The music itself comes in with very little ceremony. Riffs slash rather than roll, the tempo feels shoved forward by the shoulders, and the whole record carries that lean Teutonic Metal bite where the guitars sound dry, mean, and impatient instead of full and heroic. "Flag of Hate" still has that blunt, rallying-cry nastiness from the earlier days, but "Take Their Lives" digs in harder, and "Awakening of the Gods" is the track that changes this from a useful document into something collectors keep checking twice.
That last song matters because it gives the record its own shadow. Strip it away and the EP still works. Leave it in, and the whole thing becomes more peculiar, more desirable, less easy to fold into a neat beginner's timeline. This is one of those cases where the collector reflex is not fetishism for its own sake. The track changes the feel of the object. Funny how often the small details do the real heavy lifting while bigger records posture for attention.
Line-up matters here too. This is still the hard early trio that came out of the Tormentor years: Mille Petrozza on vocals and guitar, Rob Fioretti on bass, Jürgen "Ventor" Reil on drums and vocals. No extra layers to hide behind. Mille gives the EP its forward bite, those clipped riffs and barked lines that never sound ornamental. Ventor drives it with that bad-tempered shove only early thrash drummers seem to understand, while Rob keeps the bottom from collapsing into pure treble violence. Crude? A bit. Effective? Completely.
Harris Johns was exactly the right man to have in the room for this kind of material, and Musiclab in Berlin was not in the business of making anything sound cuddly. The production does not prettify the band, thank God. It catches the concrete scrape, the dry snarl, the sense that the songs are being forced into shape in real time. Plenty of metal pages talk about production as if it were alchemy. Usually it is just somebody either helping the band sound more like themselves or getting in the way. Here he helped.
No grand controversy hangs over this release, and that is probably why people invent the wrong story around it. The real misconception is simpler and duller: calling it an LP, or treating it as if it only exists as an appendix to later "Pleasure to Kill" combinations. That misses the point. "Flag of Hate" is a small stand-alone shock unit from a band still tightening the screws on its own identity, before later line-up changes and broader ambitions altered the frame.
Best way into it is still the old way. Sleeve on the desk, coffee cooling somewhere it should not be, one eye on the catalogue number before the stylus drops. The black label, the old Noise branding, the three-song layout, the feeling that nothing here has been padded for comfort. That is what survives. Not prestige. Not mythology. Just a nasty little Teutonic Metal record that still sounds like it would rather start a fight than explain itself.

**Requirements**
Reproduce the "Flag of Hate" review above word for word, everything from "Harris Johns was" down to "Here he helped.".

**Information shown**
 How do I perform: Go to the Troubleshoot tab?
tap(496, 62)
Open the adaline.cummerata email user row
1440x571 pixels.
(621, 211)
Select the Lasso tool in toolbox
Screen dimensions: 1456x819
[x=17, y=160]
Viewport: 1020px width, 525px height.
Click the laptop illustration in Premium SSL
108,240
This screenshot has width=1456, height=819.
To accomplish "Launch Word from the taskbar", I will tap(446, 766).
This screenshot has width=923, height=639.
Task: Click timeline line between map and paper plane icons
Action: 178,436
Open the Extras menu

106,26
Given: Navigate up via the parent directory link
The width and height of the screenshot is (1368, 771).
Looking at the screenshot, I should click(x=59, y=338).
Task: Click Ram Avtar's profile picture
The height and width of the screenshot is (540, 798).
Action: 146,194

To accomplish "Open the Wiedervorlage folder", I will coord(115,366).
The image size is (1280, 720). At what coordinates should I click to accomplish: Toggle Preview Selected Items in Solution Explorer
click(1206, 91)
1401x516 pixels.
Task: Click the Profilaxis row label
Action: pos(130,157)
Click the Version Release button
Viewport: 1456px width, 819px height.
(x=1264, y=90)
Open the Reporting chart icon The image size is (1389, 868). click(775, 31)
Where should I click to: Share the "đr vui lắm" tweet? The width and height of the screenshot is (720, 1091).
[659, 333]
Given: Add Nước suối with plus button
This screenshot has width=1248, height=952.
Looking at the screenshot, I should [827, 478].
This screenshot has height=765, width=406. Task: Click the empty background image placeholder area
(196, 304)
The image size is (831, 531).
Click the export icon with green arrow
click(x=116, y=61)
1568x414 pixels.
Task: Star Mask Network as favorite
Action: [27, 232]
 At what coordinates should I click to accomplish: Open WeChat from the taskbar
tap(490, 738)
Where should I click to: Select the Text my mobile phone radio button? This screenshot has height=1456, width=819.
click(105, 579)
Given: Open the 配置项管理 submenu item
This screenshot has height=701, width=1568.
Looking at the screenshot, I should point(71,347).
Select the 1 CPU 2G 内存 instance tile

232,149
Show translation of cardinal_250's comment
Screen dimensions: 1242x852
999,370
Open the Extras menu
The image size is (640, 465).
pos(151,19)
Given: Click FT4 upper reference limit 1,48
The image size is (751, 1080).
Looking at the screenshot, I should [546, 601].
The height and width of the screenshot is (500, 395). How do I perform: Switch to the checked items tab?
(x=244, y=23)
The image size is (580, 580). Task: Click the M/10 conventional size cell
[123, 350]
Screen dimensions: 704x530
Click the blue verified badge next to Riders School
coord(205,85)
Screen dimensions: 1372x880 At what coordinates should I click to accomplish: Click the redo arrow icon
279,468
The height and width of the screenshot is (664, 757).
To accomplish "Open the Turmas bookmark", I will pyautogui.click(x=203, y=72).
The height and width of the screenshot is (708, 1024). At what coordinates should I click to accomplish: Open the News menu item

**Task result**
Harris Johns was exactly the right man to have in the room for this kind of material, and Musiclab in Berlin was not in the business of making anything sound cuddly. The production does not prettify the band, thank God. It catches the concrete scrape, the dry snarl, the sense that the songs are being forced into shape in real time. Plenty of metal pages talk about production as if it were alchemy. Usually it is just somebody either helping the band sound more like themselves or getting in the way. Here he helped.